From ConsortiumNews.com | Original Article
After learning that U.S. national security official John Brennan would address Jesuit-run Fordham’s graduating class, ex-CIA analyst (and Fordham alum) Ray McGovern protested in a letter to the Fordham Ram. McGovern cited Jesuit principles of truth and justice — and Brennan’s role in the “dark side” of the “war on terror.”
From Ray McGovern
Dear Editor:
I write to express shock and sadness that Fordham’s trustees would think it consonant with Jesuit values to have Deputy National Security Adviser John Brennan give this year’s commencement address.
Today is the ninth anniversary of the attack on Iraq “under false pretenses.” That is the phrase used by the chair of the Senate Intelligence Committee on June 5, 2008, announcing the bipartisan findings of a five-year investigation. He explained that the intelligence used to justify the war was “uncorroborated, contradicted or even non-existent.”
Deputy national security adviser John Brennan
Former CIA colleagues serving with Brennan before and during the war assure me that, since he worked so closely with then-CIA director George Tenet, there is absolutely no possibility that Brennan could have been unaware of the deliberate corruption of the intelligence analysis profession to which I was proud to devote 27 years.
In the early 1980s, when I was conducting the morning briefings at the White House, I knew Brennan as a junior CIA analyst. It remains hard for me to believe that, 20 years later, he would give full support to Tenet in providing fraudulent intelligence in an attempt to “justify” a war of aggression.
Four years ago, Brennan became an advisor to candidate Barack Obama. After Obama won the election, it quickly became common knowledge that he planned to nominate Brennan for one of the highest intelligence posts, probably as director of the CIA.
When suddenly all hell broke loose, Obama’s top political advisers began to dread what was bound to be a very ugly confirmation hearing in the Senate. Brennan, you see, had been an ardent, public supporter of the kidnapping/rendering of suspected terrorists to “friendly” Arab intelligence services for interrogation. He also defended the use of U.S. secret prisons abroad, as well as “enhanced interrogation techniques” (also known as torture).

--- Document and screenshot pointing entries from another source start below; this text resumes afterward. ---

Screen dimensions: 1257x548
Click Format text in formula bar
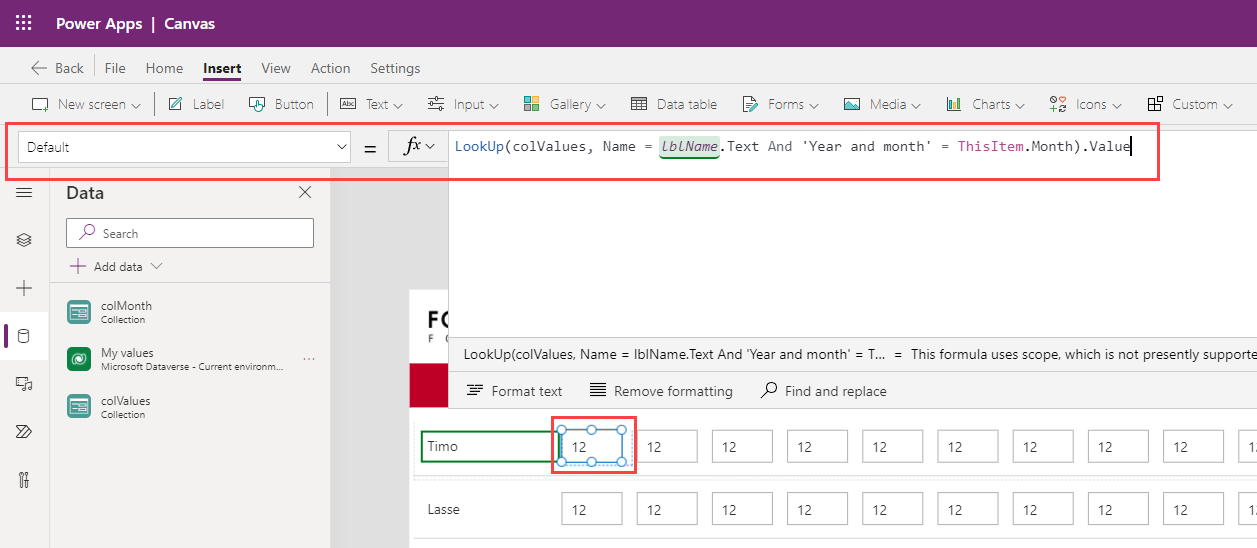pyautogui.click(x=515, y=391)
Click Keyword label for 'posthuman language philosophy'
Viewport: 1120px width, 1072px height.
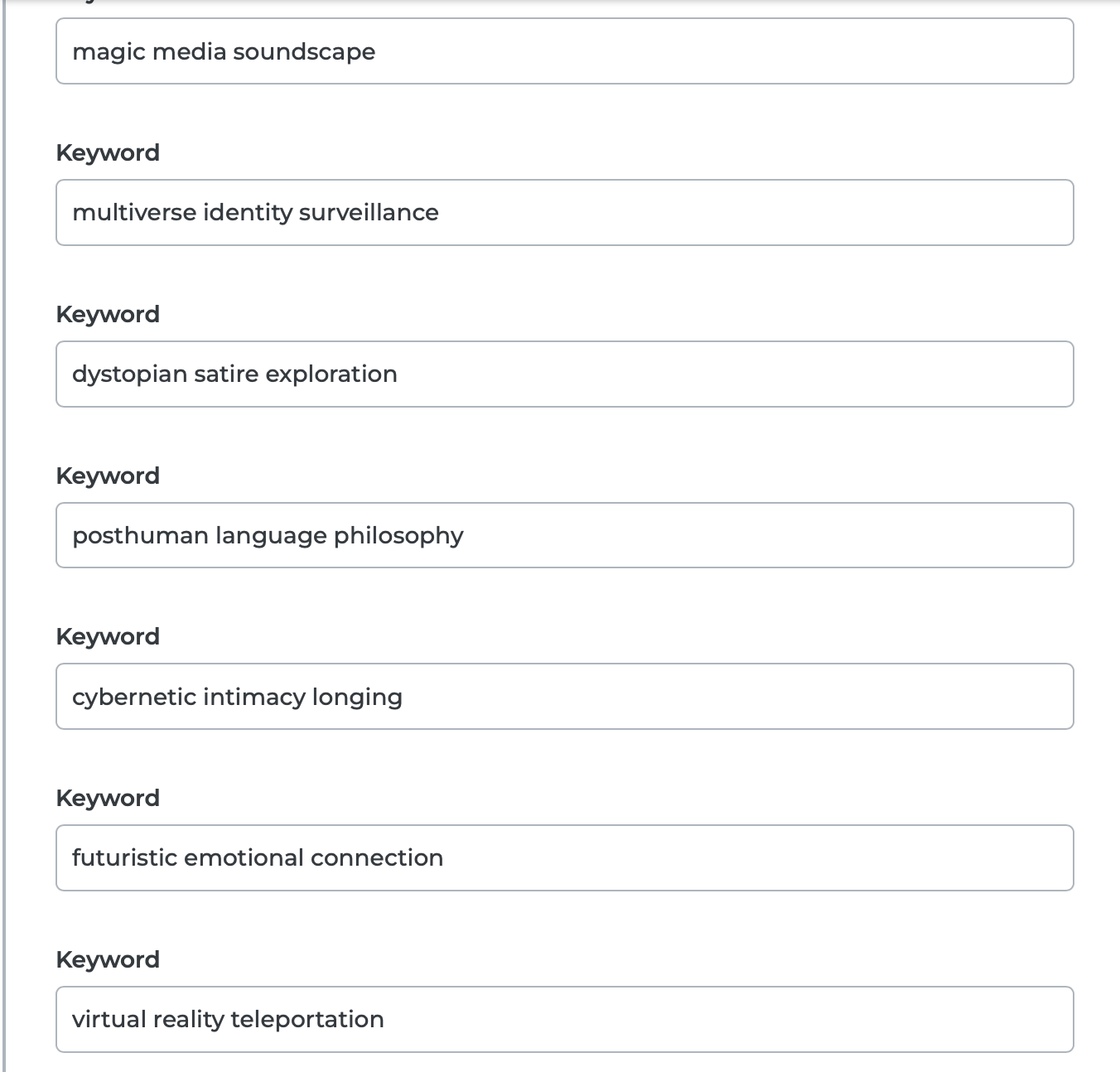108,476
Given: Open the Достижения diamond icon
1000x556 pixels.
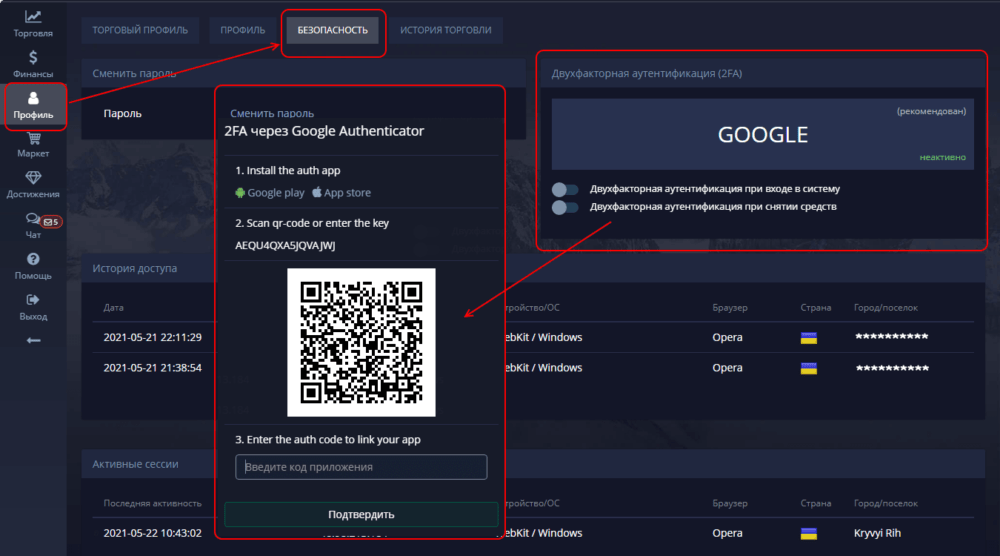Looking at the screenshot, I should point(33,178).
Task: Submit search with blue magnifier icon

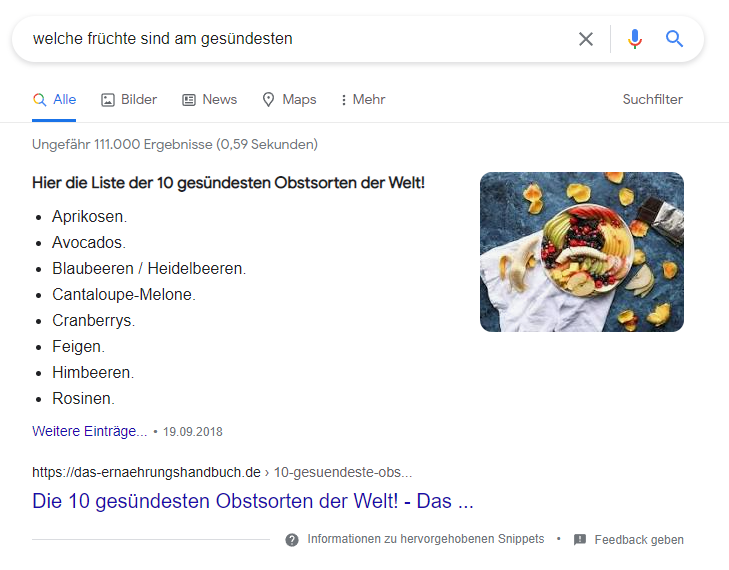Action: tap(675, 39)
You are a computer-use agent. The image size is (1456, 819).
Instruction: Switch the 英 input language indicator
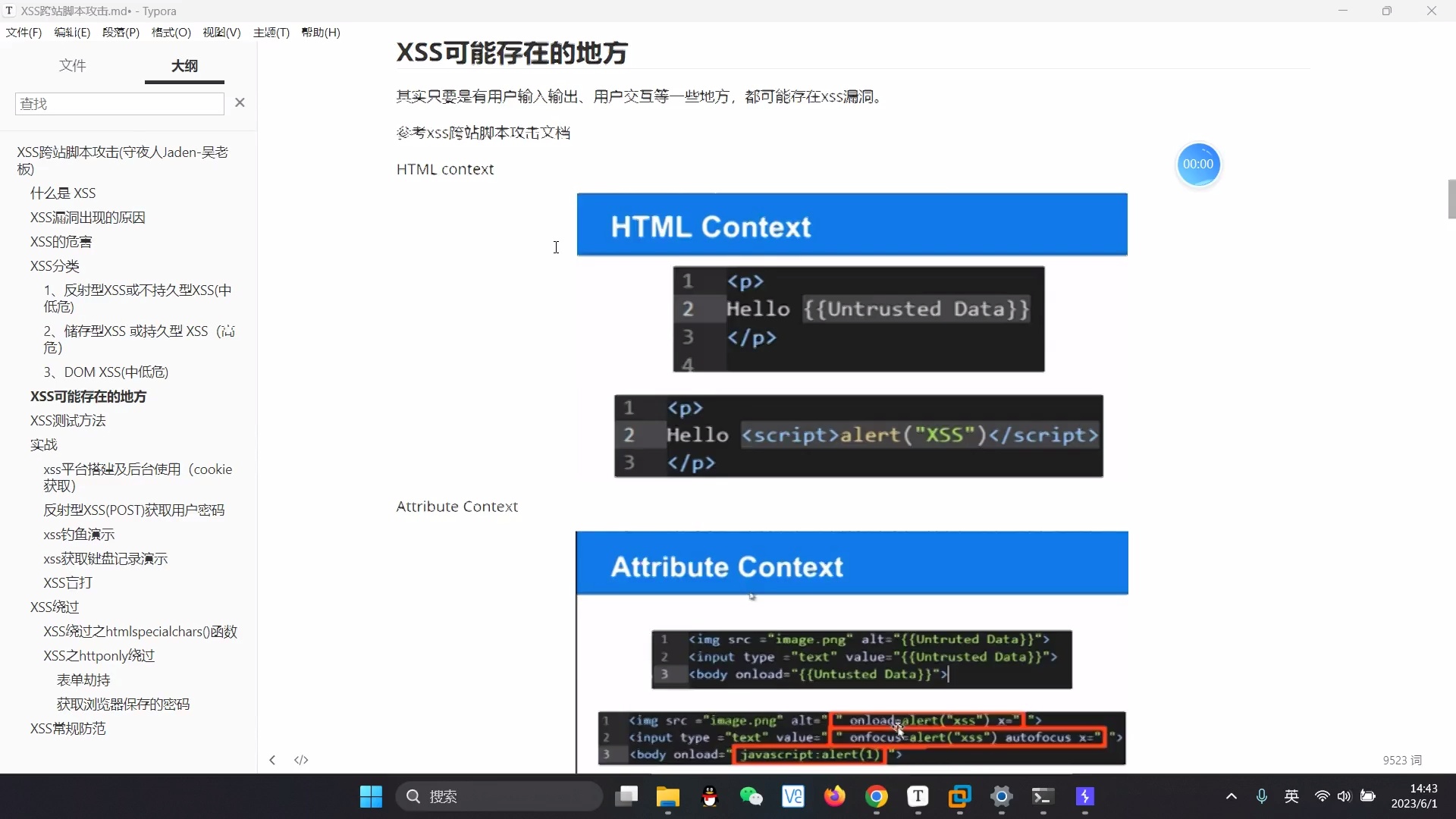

Opposition to Brennan built to a crescendo just weeks after the election and included condemnation of using psychologists willing to violate their professional ethic of “Do No Harm” to assist in harsh interrogation.
Nov. 24, 2008 saw the publication of a letter to President-Elect Obama, signed by 200 psychologists, urging him not to select John Brennan to head the CIA because of his open support of “dark-side” policies (Brennan’s, as well as Dick Cheney’s, adjective). Brennan withdrew his name the next day, and The New York Times explained the move as a reaction to “concerns he was intimately linked to controversial CIA programs authorized by President Bush.”
Brennan is now the administration’s strongest advocate of extrajudicial killing of U.S. citizens by drones. As for civilian deaths from CIA drone strikes in Pakistan, Brennan made the preposterous claim last June that, over the previous year, “there hasn’t been a single collateral death” from CIA drone strikes there.
Two years ago another alumnus, Michael Sulick, who was then head of all CIA covert operations including the drone attacks in Pakistan, came to lecture at Fordham. This was too much for Dean Brackley, S.J., a former Fordham professor with a social conscience, who had gone to El Salvador 20 years before to replace one of the Jesuits murdered there.
Fr. Brackley sent an email in which he commented: “It seems someone has a misbegotten case of the prestige virus at Fordham. Pretty sad. Is this what we stand for?”
From his new vantage point, the recently deceased Dean Brackley will need to have his wits about him, when Ignatius of Loyola asks him to explain this persistent viral disease at Fordham and other Jesuit universities. Fr. Brackley’s response is likely to echo the prophetic words of Daniel Berrigan, S.J., 25 years ago.
In his autobiography, To Dwell in Peace, Berrigan wrote of “the fall of a great enterprise” — the Jesuit university. He recorded his “hunch” that the university would end up “among those structures whose moral decline and political servitude signalize a larger falling away of the culture itself.” Berrigan lamented “highly placed” churchmen and their approval of war, “uttered … with sublime confidence, from on high, from highly placed friendships, and White House connections.”
“Thus compromised,” warned Berrigan, “the Christian tradition of nonviolence, as well as the secular boast of disinterested pursuit of truth — these are reduced to bombast, hauled out for formal occasions, believed by no one, practiced by no one.”
A mutual colleague of Brennan and mine, a Catholic who also worked at very senior levels at the White House as well as the CIA, had an immediate, visceral reaction to the news of Fordham’s invitation to Brennan: “Oh my gosh. Disgusting. Obviously the Jesuits don’t get it.”
Worse still, maybe they do.
Sincerely,
Ray McGovern
Fordham College, B.A. summa cum laude, Phi Beta Kappa, 1961 Retired CIA officer turned political activist.